▸ **Task 1**
According to the article on Marco Antonio Huamán, how many tourists does Machu Picchu welcome each year?
▸ **Task 2**
Please carry on the article on Marco Antonio Huamán, starting right after its final sentence.

▸ **Study text**
Marco Antonio Huamán, the Machu Picchu-based biologist converting food waste into biodiesel

Peru’s Machu Picchu is one of the world’s most famous tourist sites, welcoming over 1.5 million tourists a year. The unsustainability of its practices also almost got it placed on UNESCO’s List of World Heritage in danger in 2016. Machu Picchu-based biologist Marco Antonio Huamán decided to make some innovative changes to prevent this, turning Machu Picchu into one South America’s leading destinations in sustainable waste management.

The ancient Machu Picchu Pueblo is difficult to reach—there is only one train line for tourists to get to the bucket-list site. This also means that whatever needs to be taken out of the city, in this case the waste produced by hotels and restaurants, is not easy to transport. Vegetable scraps and leftover oil pile up quickly. Transporting this waste to be properly dumped or processed in Cusco or Lima took money and effort, leading many restauranteurs to dump the oil in the nearby Vilcanota River, and placing a financial burden on businesses that had to use their profits to transport the scraps out of the city.

▸ **Provided material**

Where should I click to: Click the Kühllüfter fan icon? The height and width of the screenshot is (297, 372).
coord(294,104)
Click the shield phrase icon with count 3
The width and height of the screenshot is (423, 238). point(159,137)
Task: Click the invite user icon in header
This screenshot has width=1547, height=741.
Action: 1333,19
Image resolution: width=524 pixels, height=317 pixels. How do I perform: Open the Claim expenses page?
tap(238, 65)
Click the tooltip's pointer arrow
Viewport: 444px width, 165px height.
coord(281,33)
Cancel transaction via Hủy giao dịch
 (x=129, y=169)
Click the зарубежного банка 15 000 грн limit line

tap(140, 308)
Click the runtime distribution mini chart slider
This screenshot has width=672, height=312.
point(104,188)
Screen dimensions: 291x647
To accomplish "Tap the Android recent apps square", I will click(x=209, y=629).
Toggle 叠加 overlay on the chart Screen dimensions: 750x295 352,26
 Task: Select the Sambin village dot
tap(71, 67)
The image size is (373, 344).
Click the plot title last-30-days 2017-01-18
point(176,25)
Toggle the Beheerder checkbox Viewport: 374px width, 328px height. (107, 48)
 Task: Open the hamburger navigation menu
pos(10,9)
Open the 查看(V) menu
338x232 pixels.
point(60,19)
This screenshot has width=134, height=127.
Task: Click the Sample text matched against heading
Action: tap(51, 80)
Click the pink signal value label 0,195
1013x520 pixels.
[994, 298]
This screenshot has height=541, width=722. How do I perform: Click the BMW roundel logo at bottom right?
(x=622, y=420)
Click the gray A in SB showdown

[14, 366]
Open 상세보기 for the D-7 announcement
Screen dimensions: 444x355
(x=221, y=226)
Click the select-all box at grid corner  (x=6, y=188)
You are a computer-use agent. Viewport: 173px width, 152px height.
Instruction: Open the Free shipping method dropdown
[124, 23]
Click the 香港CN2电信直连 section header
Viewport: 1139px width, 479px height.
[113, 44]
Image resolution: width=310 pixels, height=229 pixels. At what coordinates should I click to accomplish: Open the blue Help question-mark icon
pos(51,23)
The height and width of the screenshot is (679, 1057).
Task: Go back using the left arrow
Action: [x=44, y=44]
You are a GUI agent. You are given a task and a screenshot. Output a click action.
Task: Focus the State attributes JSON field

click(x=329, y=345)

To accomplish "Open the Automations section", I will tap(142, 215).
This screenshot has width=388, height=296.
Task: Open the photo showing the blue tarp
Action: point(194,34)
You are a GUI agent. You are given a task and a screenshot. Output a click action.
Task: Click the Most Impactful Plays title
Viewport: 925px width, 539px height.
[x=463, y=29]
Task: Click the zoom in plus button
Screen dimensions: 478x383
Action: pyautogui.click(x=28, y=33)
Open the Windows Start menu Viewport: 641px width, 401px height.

▸ **Reply 1**
Over 1.5 million.

▸ **Reply 2**
Marco Antonio Huamán is a biologist who works for the Inkaterra Asociación, the non-profit branch of Peru’s eco-hospitality group, Inkaterra. He understood the urgency that the pollution of the river posed: a liter of dumped oil can contaminate up to 1,000 of water. “All this made me think that we should do something to help the population and design a biodiesel machine,” Huamán explained in a BBC interview. He partnered with the AJE Group, a Peruvian beverage company, and the Municipality of the Machu Picchu Pueblo to tackle the problem. They innovated a way to turn the buckets of used oil into biodiesel.

The project was not easy, given that Huamán and his team had to account for things like altitude and the limited ingredients and machinery permitted in the Machu Picchu protected area, but it has been successful. Over 200 hotels and restaurants now recycle their used oil at the plant, and the resulting biodiesel is used to heat the El MaPi Hotel, replacing the diesel fuel it previously used. Additionally, the biodiesel’s resulting glycerin byproduct, which is biodegradable, is used to wash the city’s floors and pavements. “We will not be contaminating anything using glycerin to clean, unlike other chemical-based products. As a fuel for heating, we are keeping particulate and smoke out of the atmosphere,” Huamán explained.

Eventually, he hopes to perfect biodiesel that could power the buses that transport tourists around the city of Machu Picchu. He also hopes to help others throughout Peru, especially high Andean communities, to make their own biodiesel, helping to eliminate waste and providing them with a resource to heat up their homes in a sustainable way.